Consumer expenditure on education continues to rise in Vietnam. In 2015, consumers spent US$8.6 billion on education and this figure is forecast to increase to US$12.8 billion by 2021 as incomes and demand for education grow. There are significant fees associated with public basic education, including tuition fees, building and maintenance, uniforms, textbooks and materials, class and parent association funds and gifts for teachers, in total, around ten per cent of schools’ budgets come from contribution of parents. Vietnamese parents in fact contribute more to public education than in other countries in the region. The latest PISA tests also show that commitment to education among Vietnamese parents and students is among the highest in PISA countries.
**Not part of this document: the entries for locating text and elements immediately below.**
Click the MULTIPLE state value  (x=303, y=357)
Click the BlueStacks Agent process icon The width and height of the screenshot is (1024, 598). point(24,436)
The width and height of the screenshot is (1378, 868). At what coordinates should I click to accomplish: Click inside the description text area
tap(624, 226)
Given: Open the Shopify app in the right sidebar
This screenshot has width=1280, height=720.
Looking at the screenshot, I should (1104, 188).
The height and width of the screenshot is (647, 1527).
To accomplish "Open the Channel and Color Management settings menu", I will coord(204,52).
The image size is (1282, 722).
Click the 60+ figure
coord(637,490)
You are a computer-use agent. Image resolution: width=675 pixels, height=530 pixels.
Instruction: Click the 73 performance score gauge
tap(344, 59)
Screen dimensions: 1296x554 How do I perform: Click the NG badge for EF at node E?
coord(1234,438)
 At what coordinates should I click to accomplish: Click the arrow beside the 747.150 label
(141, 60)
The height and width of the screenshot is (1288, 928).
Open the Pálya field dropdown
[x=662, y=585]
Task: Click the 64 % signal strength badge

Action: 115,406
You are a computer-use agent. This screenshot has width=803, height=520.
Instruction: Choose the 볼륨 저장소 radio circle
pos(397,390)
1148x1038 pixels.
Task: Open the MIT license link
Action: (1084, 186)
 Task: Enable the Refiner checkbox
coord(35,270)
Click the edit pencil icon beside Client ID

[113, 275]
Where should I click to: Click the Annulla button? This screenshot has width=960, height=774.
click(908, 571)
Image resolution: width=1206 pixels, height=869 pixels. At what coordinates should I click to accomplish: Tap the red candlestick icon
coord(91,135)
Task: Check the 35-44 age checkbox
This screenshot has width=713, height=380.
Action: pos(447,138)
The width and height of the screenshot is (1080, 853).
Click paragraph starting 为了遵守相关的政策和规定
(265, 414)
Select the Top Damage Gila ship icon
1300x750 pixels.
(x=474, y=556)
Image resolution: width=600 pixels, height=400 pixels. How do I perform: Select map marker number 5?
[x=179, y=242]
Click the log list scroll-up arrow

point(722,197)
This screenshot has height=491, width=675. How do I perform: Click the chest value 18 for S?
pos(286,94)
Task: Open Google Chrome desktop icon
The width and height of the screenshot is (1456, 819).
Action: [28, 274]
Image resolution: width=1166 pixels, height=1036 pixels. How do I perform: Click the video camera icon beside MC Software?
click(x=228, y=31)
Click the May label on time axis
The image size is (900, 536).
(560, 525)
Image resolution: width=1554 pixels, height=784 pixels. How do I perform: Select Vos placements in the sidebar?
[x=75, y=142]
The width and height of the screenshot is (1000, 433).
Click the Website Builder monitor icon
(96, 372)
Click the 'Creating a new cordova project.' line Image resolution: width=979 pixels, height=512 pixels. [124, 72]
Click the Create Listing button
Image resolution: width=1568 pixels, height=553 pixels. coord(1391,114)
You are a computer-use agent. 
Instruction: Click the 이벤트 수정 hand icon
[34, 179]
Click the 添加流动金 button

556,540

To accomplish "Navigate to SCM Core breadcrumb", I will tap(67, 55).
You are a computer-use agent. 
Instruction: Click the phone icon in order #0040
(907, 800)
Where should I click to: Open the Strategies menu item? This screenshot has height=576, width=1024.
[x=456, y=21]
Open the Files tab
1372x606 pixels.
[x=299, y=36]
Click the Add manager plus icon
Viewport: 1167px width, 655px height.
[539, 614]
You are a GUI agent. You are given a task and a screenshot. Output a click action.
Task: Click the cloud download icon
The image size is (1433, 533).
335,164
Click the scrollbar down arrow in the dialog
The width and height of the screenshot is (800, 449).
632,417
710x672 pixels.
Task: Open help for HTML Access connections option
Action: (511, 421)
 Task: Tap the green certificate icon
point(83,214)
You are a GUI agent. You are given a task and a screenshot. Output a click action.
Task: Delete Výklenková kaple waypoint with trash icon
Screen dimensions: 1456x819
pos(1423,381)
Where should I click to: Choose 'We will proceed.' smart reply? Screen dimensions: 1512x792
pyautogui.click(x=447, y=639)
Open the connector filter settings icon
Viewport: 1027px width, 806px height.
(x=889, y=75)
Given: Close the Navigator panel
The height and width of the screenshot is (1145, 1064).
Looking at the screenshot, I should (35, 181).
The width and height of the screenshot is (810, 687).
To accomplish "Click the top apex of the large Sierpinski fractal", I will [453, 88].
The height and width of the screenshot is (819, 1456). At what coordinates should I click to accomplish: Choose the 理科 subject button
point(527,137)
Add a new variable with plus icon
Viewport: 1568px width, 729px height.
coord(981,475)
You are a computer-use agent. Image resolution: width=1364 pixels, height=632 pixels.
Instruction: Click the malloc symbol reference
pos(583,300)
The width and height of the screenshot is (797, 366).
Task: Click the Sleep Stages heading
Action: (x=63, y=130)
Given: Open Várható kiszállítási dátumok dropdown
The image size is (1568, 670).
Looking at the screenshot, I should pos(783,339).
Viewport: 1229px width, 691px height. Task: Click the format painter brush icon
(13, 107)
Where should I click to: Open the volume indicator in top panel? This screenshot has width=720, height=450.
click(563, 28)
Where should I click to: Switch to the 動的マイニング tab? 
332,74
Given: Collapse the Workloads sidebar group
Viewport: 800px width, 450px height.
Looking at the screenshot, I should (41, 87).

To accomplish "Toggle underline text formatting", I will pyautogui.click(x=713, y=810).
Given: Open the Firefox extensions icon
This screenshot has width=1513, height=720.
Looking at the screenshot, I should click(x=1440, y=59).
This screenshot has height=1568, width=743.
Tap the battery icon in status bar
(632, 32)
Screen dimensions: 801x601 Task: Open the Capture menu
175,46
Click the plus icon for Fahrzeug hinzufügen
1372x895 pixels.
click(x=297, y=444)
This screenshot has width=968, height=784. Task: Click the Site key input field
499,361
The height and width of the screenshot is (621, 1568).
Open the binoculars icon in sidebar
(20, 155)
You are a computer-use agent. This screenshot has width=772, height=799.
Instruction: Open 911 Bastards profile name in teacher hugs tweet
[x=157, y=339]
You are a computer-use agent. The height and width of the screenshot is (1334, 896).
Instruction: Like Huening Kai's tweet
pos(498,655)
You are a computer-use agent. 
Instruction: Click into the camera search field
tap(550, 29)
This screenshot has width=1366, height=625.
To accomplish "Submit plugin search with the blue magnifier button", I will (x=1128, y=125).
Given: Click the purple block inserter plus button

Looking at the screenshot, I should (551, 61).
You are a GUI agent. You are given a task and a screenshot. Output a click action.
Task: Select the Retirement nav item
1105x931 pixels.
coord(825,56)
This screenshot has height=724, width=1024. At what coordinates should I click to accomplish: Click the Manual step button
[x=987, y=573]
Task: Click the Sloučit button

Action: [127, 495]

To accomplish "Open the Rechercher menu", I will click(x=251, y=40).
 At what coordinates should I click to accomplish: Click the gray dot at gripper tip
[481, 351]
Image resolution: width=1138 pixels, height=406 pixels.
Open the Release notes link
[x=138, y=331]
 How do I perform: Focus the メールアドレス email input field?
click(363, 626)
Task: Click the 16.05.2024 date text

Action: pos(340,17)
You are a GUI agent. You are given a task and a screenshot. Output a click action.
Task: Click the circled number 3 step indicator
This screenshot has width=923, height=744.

3. Strong digital potential

The government is committed to transforming Vietnam into an advanced, knowledge-based society by implementing IT-related policies. In early 2017, 53 per cent of the population were active Internet users – up from 50 per cent the previous year — while 87 per cent of this segment is online daily. Internet access is boosted further by mobile device ownership: there are 131 mobile subscriptions for every 100 of the population and, in early 2017, 55 per cent of the population used the Internet more often via a mobile device. With the government focused on developing human resources specialised in electronics, telecommunications, information technology, and information security, Vietnam offers a supportive environment to capitalise on digital opportunities across many industries including education.

4. Increased focus on vocational education and training

Vocational education has not been popular in Vietnam and the government is actively trying to change this by investing more in technical and vocational education and training (TVET), with assistance from international partners. The Law on Vocational Education came into effect on 1 July 2015 and, in late 2014, the government announced that vocational education, including junior colleges, would be overseen by the Ministry of Labour, Invalids and Social Affairs (MOLISA). Vietnam’s government is engaging heavily with TVET to ensure that graduates’ skills meet the needs of industry. Prioritising TVET together with the high unemployment of university graduates is prompting greater numbers of secondary school students to opt for vocational training, as well as some graduates after earning their degrees. The need for development in the main skills-related areas such as TVET means that there may be opportunities in the market for foreign providers in some areas.

5. Rising interest in study abroad among young Vietnamese

 

With rising incomes and limited high-quality study options at home, particularly at postgraduate level, Vietnamese students are looking overseas for higher education in increasing numbers. Studying abroad at renowned institutions is a well-established trend among high-income households; however, intra-regional mobility is growing and should increase further now that the ASEAN Economic Community (AEC) has formed, and education pathways open up within the ASEAN region. The Ministry of Education and Training (MOET) figures show that overseas enrolments have increased tenfold over the past decade, and the rapid increase in enrolments in countries such as the US and Australia has drawn significant attention to the Vietnamese market. The most popular destination is Japan, which recorded 53,807 Vietnamese students in 2016, up from 38,882 in 2015 (includes 20,000 at higher education institutions, while the remainders are at Japanese language institutes). Vietnamese students are the second largest group in Japan, following those from China.